Chaque fois qu’une cellule se divise, son génome entier , trois milliards de paires de bases chez l’humain , doit être dupliqué avec une fidélité quasi parfaite. Ce processus commence par une enzyme appelée ADN primase, qui dépose de courtes amorces d’ARN dont les ADN polymérases ont besoin pour commencer la copie. La façon dont la primase elle-même démarre est un casse-tête de longue date : elle doit sélectionner exactement les deux bons nucléotides pour former la première liaison dinucléotidique, sans bénéficier d’un brin préexistant à partir duquel s’étendre.
Une étude publiée le 3 juillet dans Nature Communications par des chercheurs de l’ETH Zurich et de la RWTH Aachen révèle la réponse en détail atomique grâce à la spectroscopie par résonance magnétique nucléaire. Le mécanisme implique une asymétrie inattendue, un ordre « second-premier » dans lequel le second nucléotide pilote la reconnaissance de la matrice tandis que le premier attend sans être apparié.
Les travaux ont été dirigés par Pengzhi Wu et Frederic Allain à l’ETH Zurich, étudiant une primase minimale et thermostable du plasmide pRN1 de l’archéon Sulfolobus islandicus. Parce que cette primase est petite, mono-sous-unitaire et robuste à haute température, elle constitue un système idéal pour la dissection structurale.
L’assemblage en deux étapes
L’ADN primase lie une matrice d’ADN et deux nucléotides d’initiation simultanément dans son domaine accessoire. La découverte clé est que seul le second de ces deux nucléotides s’apparie initialement avec la matrice. Le premier nucléotide reste non apparié à ce stade, maintenu en place par des interactions protéiques.
Ce premier nucléotide non apparié déclenche un processus appelé basculement de la base matrice , le brin matrice fait pivoter sa base opposée hors de l’empilement hélicoïdal normal et dans une poche de liaison, analogue aux mécanismes observés dans les enzymes de réparation de l’ADN. La base basculée engage une interaction de liaison qui induit un changement conformationnel fermé dans l’enzyme.
Dans l’état fermé, le second nucléotide se déplace du site d’initiation vers le site d’élongation, et le premier nucléotide forme enfin une paire de bases appropriée dans le site d’initiation. Les deux nucléotides sont maintenant positionnés pour la formation catalytique de la liaison phosphodiester initiale.

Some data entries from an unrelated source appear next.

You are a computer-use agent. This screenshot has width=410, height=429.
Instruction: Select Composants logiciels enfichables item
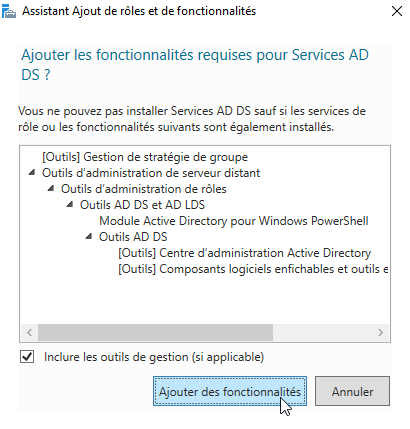(x=253, y=269)
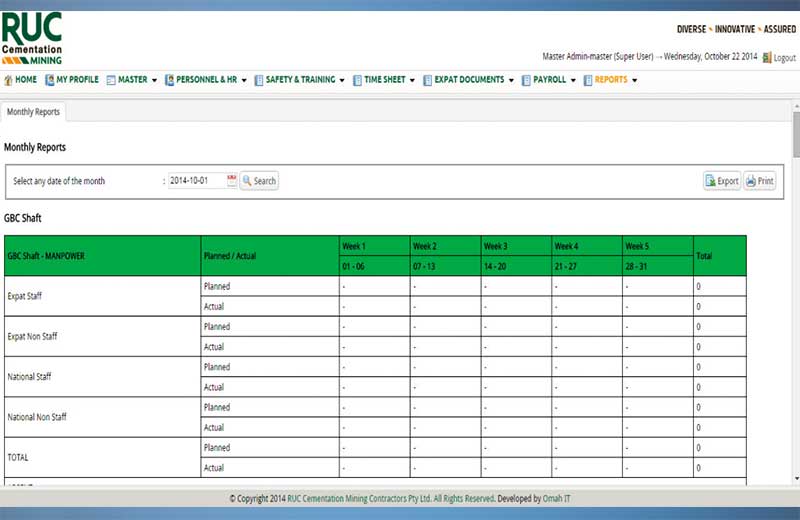Click the My Profile icon
This screenshot has height=520, width=800.
(x=50, y=80)
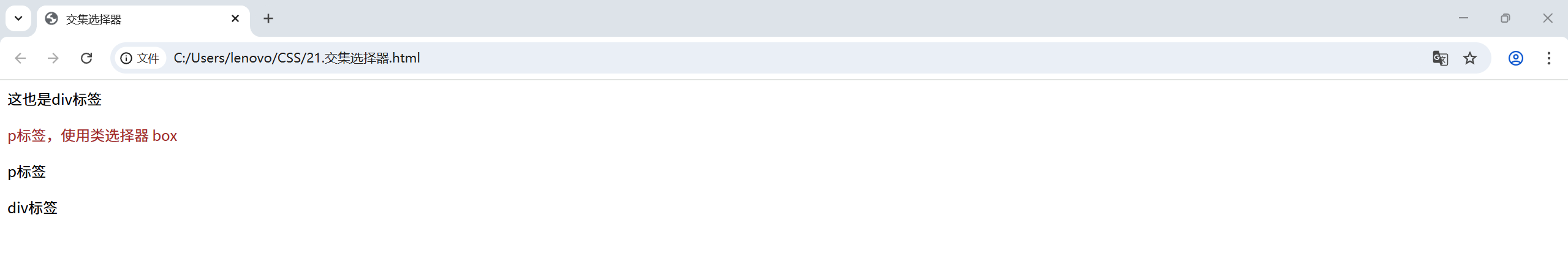Viewport: 1568px width, 269px height.
Task: Restore down the browser window
Action: pyautogui.click(x=1505, y=18)
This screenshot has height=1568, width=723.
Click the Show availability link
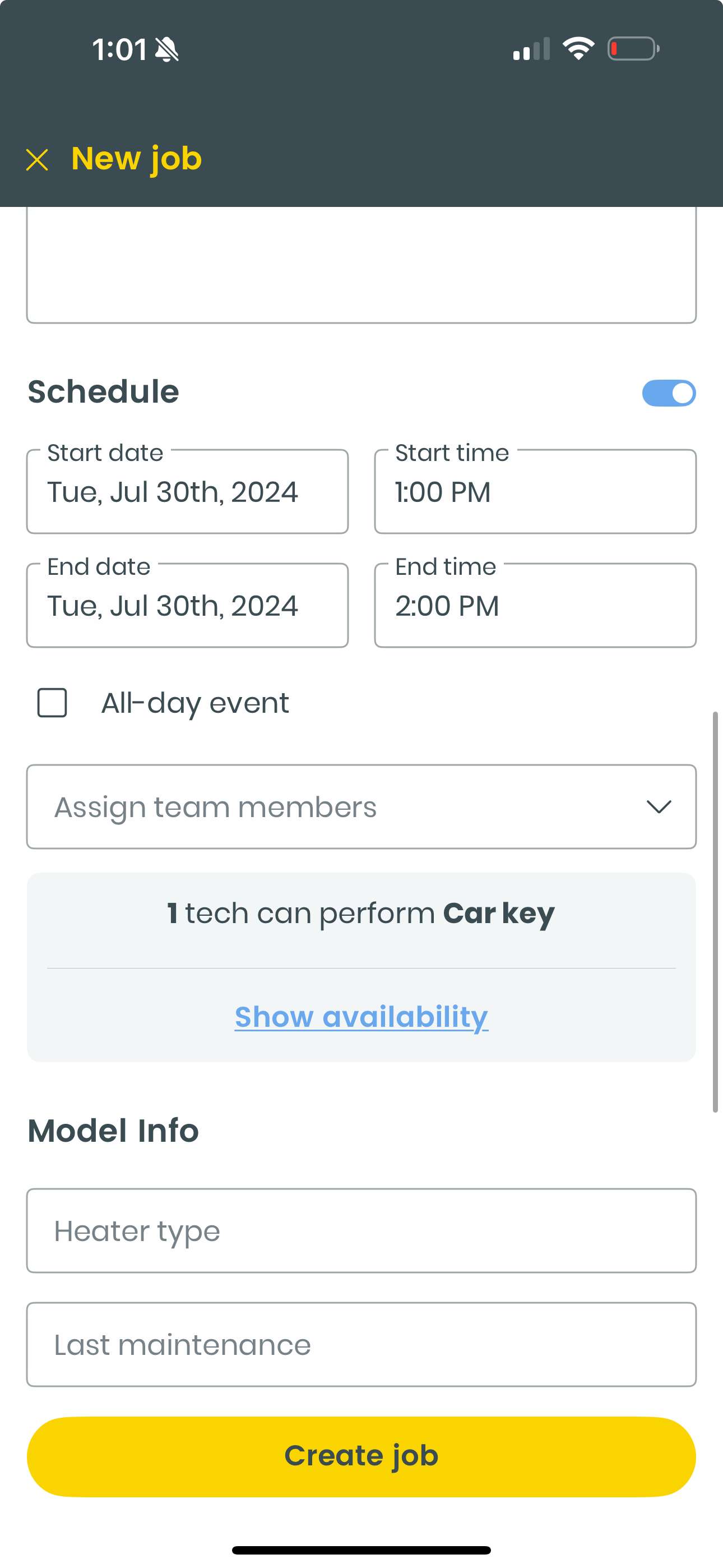(362, 1017)
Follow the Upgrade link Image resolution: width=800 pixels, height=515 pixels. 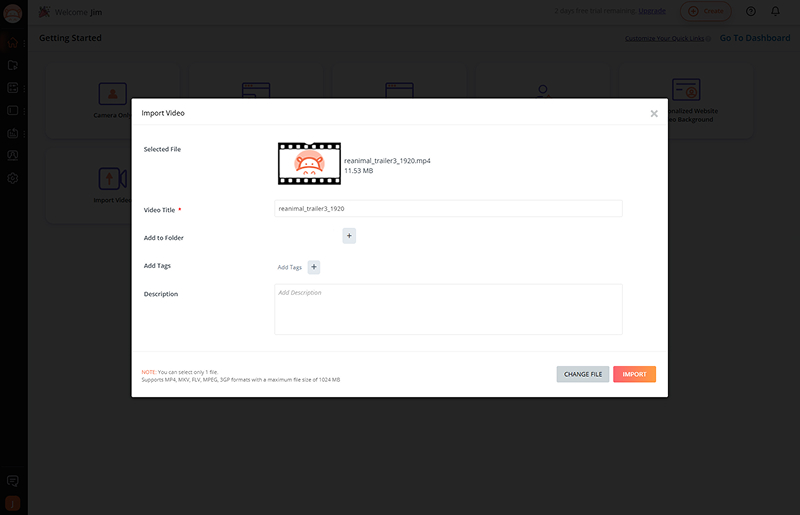point(652,11)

« C’est un point de contrôle de relecture intégré avant de s’engager dans la catalyse », suggère le mécanisme : en exigeant que le second nucléotide s’apparie correctement avant que le premier ne se verrouille en place, la primase évite d’initier avec une première base mal appariée.
Conservation et implications
La primase pRN1 est une enzyme archéenne, mais on pense que le mécanisme est conservé à travers les domaines du vivant, ce qui signifie que le même assemblage « second-premier » opère probablement aussi dans les primases humaines. Si cela se confirme, la découverte résoudrait une énigme fondamentale de la biologie de la réplication : comment les primases atteignent la fidélité lors de l’étape d’initiation, alors que la relecture classique (activité exonucléase 3′-5′) n’est pas disponible car il n’existe pas de brin naissant à vérifier.
Les détails structuraux ouvrent également des voies pour la conception d’inhibiteurs qui bloquent la synthèse des amorces chez les agents pathogènes , virus, bactéries et parasites , sans cibler les primases de l’hôte. En biologie synthétique, le système minimal pRN1 fournit un modèle pour concevoir des primases artificielles avec une spécificité d’initiation ajustable.